In how many lines of the records does the word "screenshot" appear? Reply with the number and nothing else.

Segment Open

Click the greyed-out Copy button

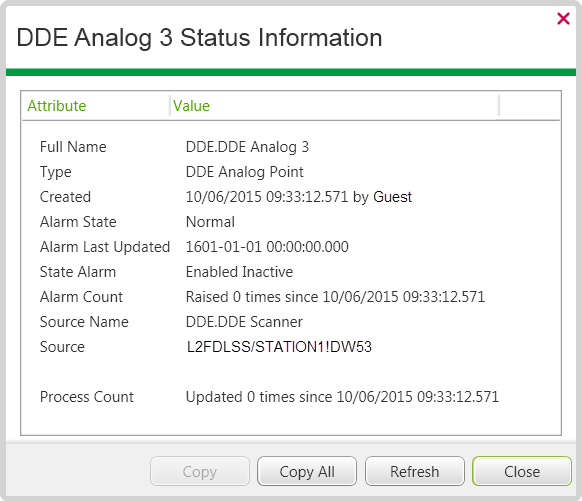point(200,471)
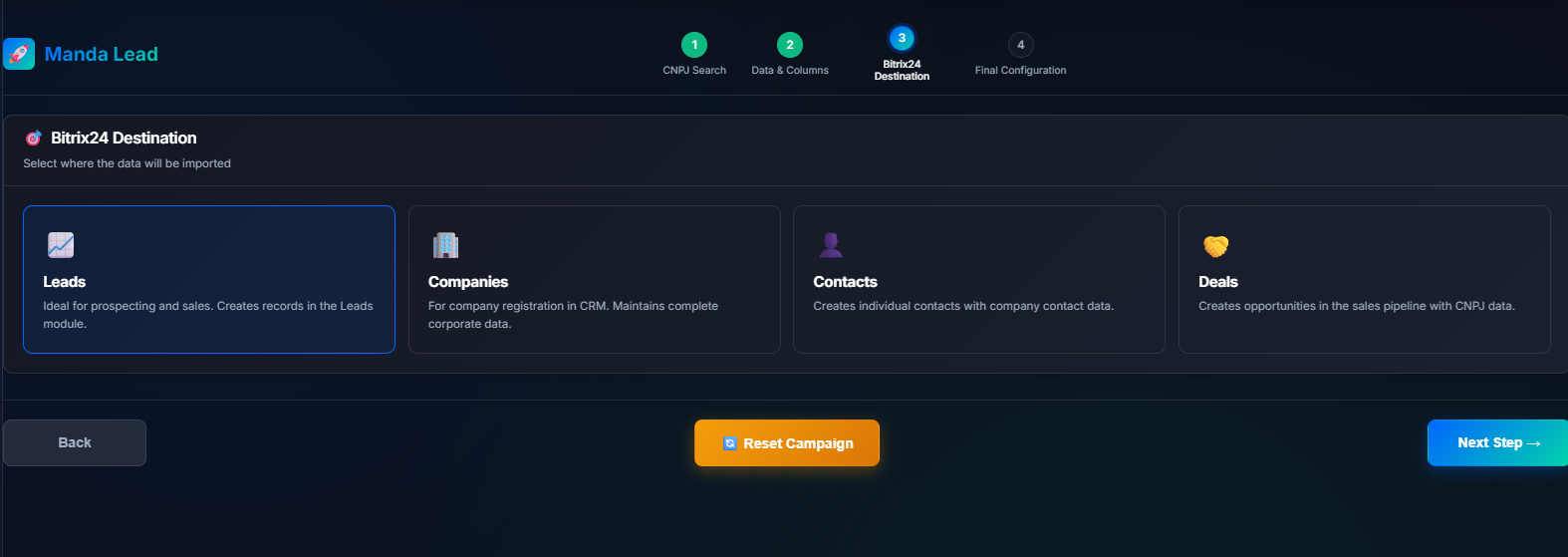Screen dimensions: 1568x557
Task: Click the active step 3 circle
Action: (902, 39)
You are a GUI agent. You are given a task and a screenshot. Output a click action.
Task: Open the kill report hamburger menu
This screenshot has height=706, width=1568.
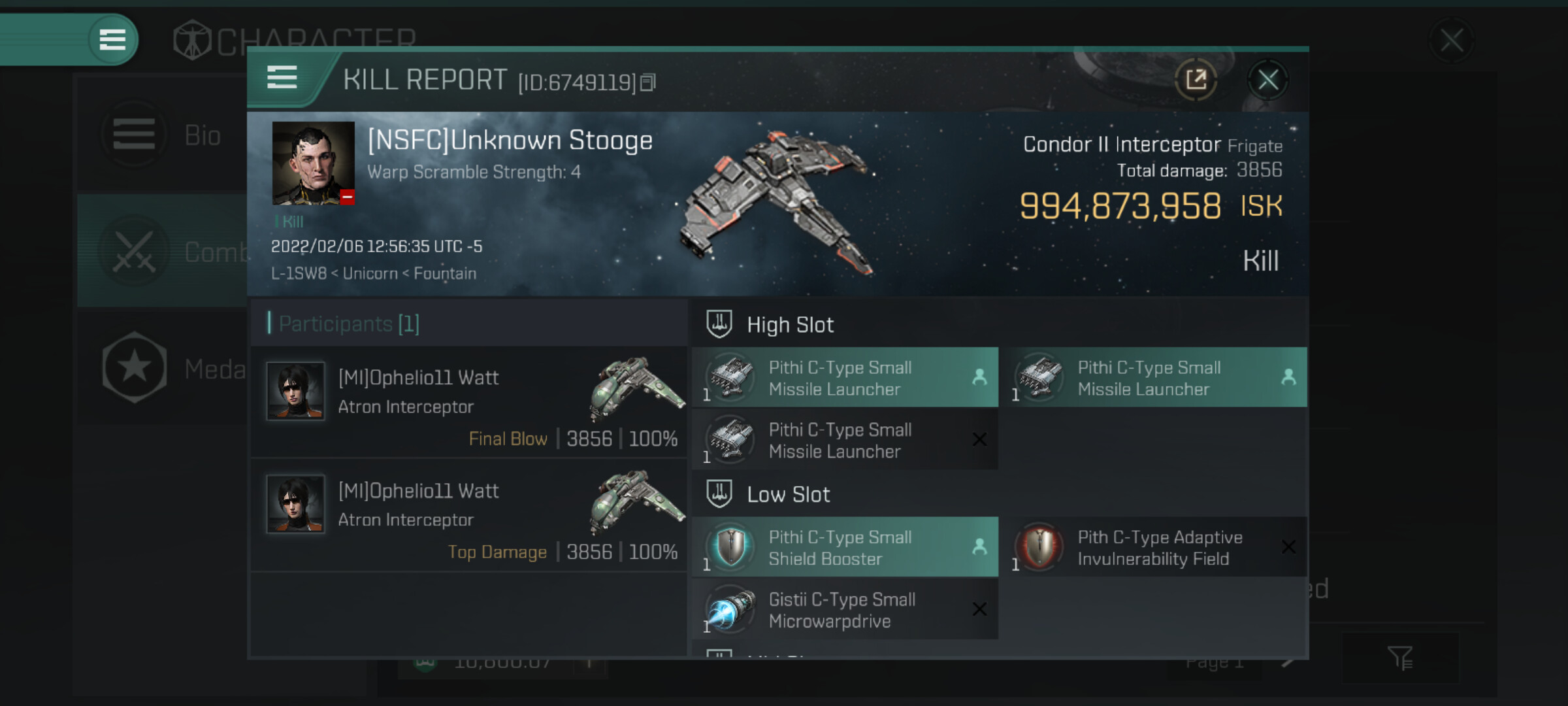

Segment Closed

Completed task: 2